Many adults struggle to get their recommended 8 hours per night for one reason or another. If that reason is because of work or parent duties there is little exercise can do, but if you are a restless sleeper and don’t regularly exercise then it might be your best option.
The reason exercise can help improve your sleep boils down to two things it effects, your body and mind. Some exercises are more beneficial to you physically whilst others are more beneficial to you mentally, so its about getting the balance of what you feel is most disrupting your sleep. For example if you feel like you have too much on your mind and can’t switch off once you are in bed then you might want to opt for exercise that has more chance of relaxing your mind.
Yoga is one such form of exercise that is particularly beneficial to your mind. Consistent yoga workouts are proven to relax your mind and reduce stress, which can help ease you off to sleep because your brain is less active.
Yoga isn’t just great for your mind though, and it still has its physical benefits. Though it is regarded as a low intensity workout, it can show great results in both strengthening your core muscles and improves the synchronicity of your vital organs.
There are a number of different Yoga poses which you could incorporate into a morning or evening routine if you feel like trying it out, and the longer you stick with it, the longer you will reap the rewards of a good nights sleep.
To illustrate what aerobic exercise is we have outlined two examples, jogging and swimming. Aerobic exercise means “with oxygen”, this is because of your increased heart rate and therefore increased intake of oxygen whilst doing them.
Aerobic exercise also substantially increases your body temperature, which then gradually lowers as your body relaxes, which is great in the run up to getting into bed. This is because aerobic exercise should last a minimum of 15 minutes, so as you continuously exercise, your body continues to generate heat until you stop.
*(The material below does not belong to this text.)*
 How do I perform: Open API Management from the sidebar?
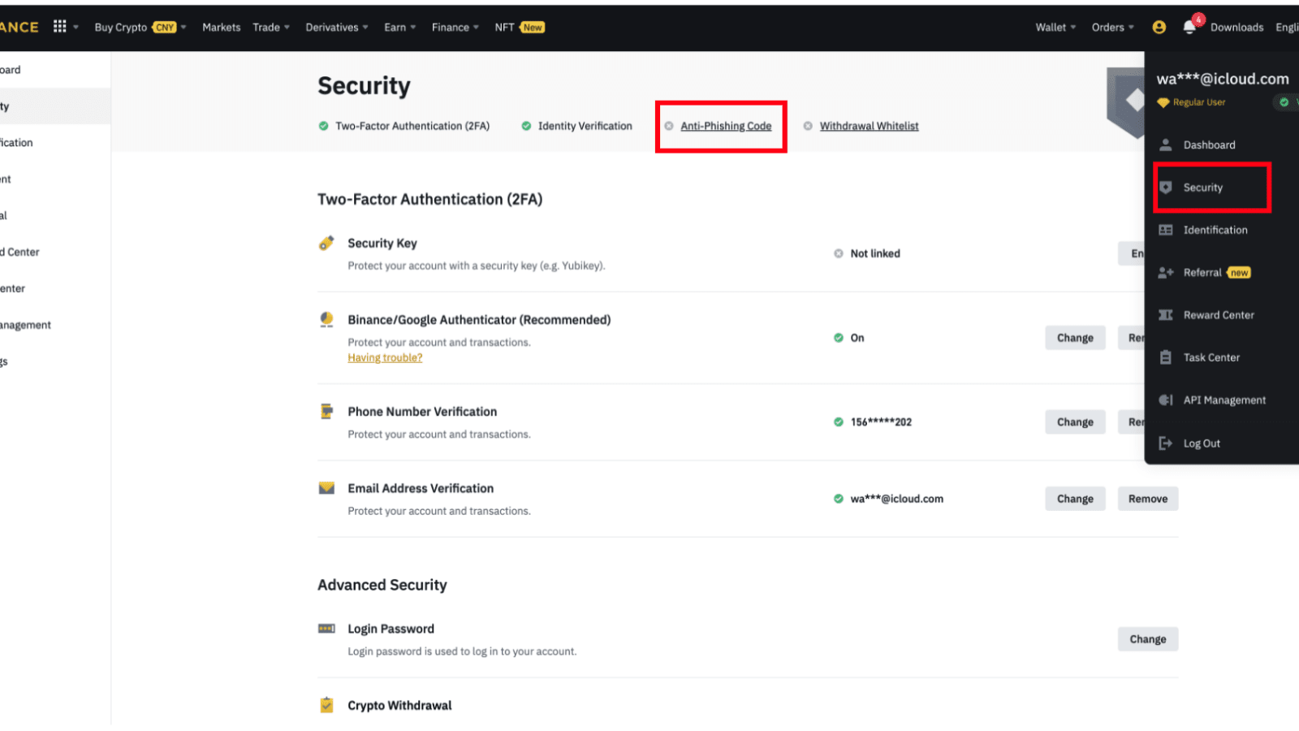(1166, 400)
The reason we chose these two examples (other than both being aerobic) is that they provide different levels of impact, meaning one might be more beneficial than another depending on your health. If you have had long term knee or ankle problems swimming is going to be your best option due to the lack of impact for example. If you are fit and able jogging is probably you best bet, and is obviously much more accessible.
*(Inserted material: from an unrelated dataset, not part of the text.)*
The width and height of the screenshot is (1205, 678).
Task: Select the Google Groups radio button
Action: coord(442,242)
If you don’t fancy either of these two you could try cycling (which is another low impact exercise) or if you perhaps enjoy team sports of which there are plenty that offer good (high and low impact) aerobic exercise.
A number of studies taken over the last 5 years have proven that exercise can help you get a better nights sleep. Finding the right exercise for you (especially if you don’t already exercise semi-regularly) can be the most difficult part of this. As previously mentioned there are plenty of different forms of aerobic exercise as well as yoga, and there is certainly something out there for everyone.